Eur Spine J. 2020 Jan;29(1):147-152. doi: 10.1007/s00586-019-06130-x. Epub 2019 Aug 31.
The aim of this study was to evaluate the efficacy of decompression surgery alone for patients with intolerable low back pain.
We retrospectively identified 222 patients who underwent spinal decompression without fusion surgery who had substantial preoperative low back pain (preoperative numerical rating scale score ≥ 5). Their clinical outcomes were assessed using the numerical rating scale and the Japanese Orthopaedic Association Back Pain Evaluation Questionnaire (JOABPEQ) preoperatively and at 3 months and 1 year after surgery.

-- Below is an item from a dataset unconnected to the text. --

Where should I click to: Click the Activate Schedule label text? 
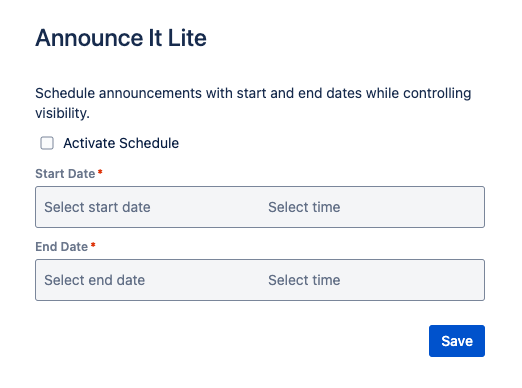click(121, 143)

At 3 months and 1 year after surgery compared with baseline, there was a significant improvement in the overall mean numerical rating scale scores for low back pain (baseline = 6.8, 3 months = 2.1, 1 year = 2.7), leg pain (6.8, 2.1, 2.7), and leg numbness (6.4, 2.9, 3.2) (P < 0.05). The efficacy rate assessed by JOABPEQ was 68.1% for pain-related disorders, 47.0% for lumbar spine dysfunction, 63.3% for walking ability, 48.2% for social life dysfunction, and 21.6% for psychological disorders. When patients were classified into three groups depending on their degree of leg pain (mild, moderate, and severe), there was no significant difference in the efficacy rate between the three groups.

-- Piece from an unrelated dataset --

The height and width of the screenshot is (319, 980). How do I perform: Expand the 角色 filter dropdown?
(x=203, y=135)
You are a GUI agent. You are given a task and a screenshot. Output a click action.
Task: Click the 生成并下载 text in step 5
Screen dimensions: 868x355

Decompression surgery can improve low back pain, regardless of the degree of preoperative leg pain, but the average score for LBP and leg pain slightly worsened between 3 months and 1 year after surgery. These slides can be retrieved under Electronic Supplementary Material.
本研究旨在评估单纯减压手术治疗无法忍受的腰痛患者的疗效。
我们回顾性地确定了 222 例接受单纯减压手术而未行融合术的患者,这些患者术前腰痛严重(术前数字评分量表评分≥5)。使用数字评分量表和日本矫形协会腰痛评估问卷(JOABPEQ)在术前和术后 3 个月及 1 年评估他们的临床结果。

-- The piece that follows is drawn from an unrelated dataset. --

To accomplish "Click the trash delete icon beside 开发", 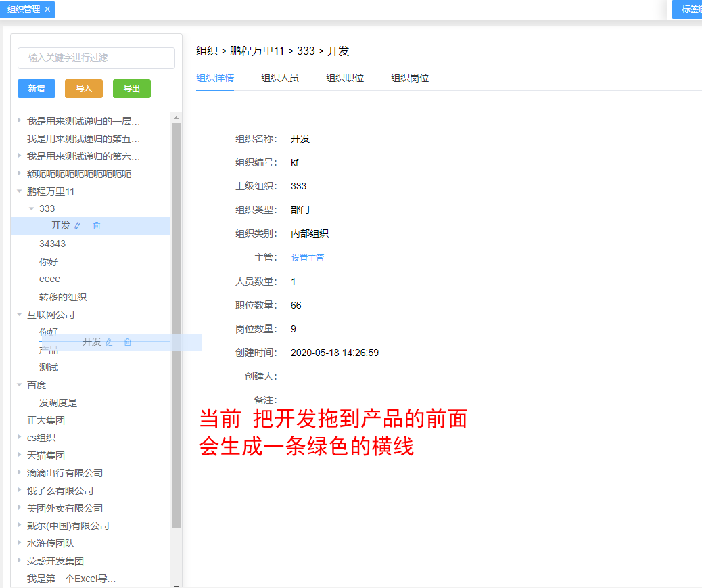I will click(97, 225).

与基线相比,术后 3 个月和 1 年时,腰痛(基线=6.8,3 个月=2.1,1 年=2.7)、腿痛(6.8,2.1,2.7)和下肢麻木(6.4,2.9,3.2)的总平均数字评分量表评分均有显著改善(P<0.05)。JOABPEQ 评估的疗效率为疼痛相关疾病 68.1%,腰椎功能障碍 47.0%,行走能力 63.3%,社会生活功能障碍 48.2%,心理障碍 21.6%。根据下肢疼痛程度(轻度、中度和重度)将患者分为三组时,三组之间的疗效率无显著差异。
减压手术可以改善腰痛,无论术前腿痛程度如何,但术后 3 个月至 1 年时,LBP 和腿痛的平均评分略有恶化。这些幻灯片可在电子补充材料中检索。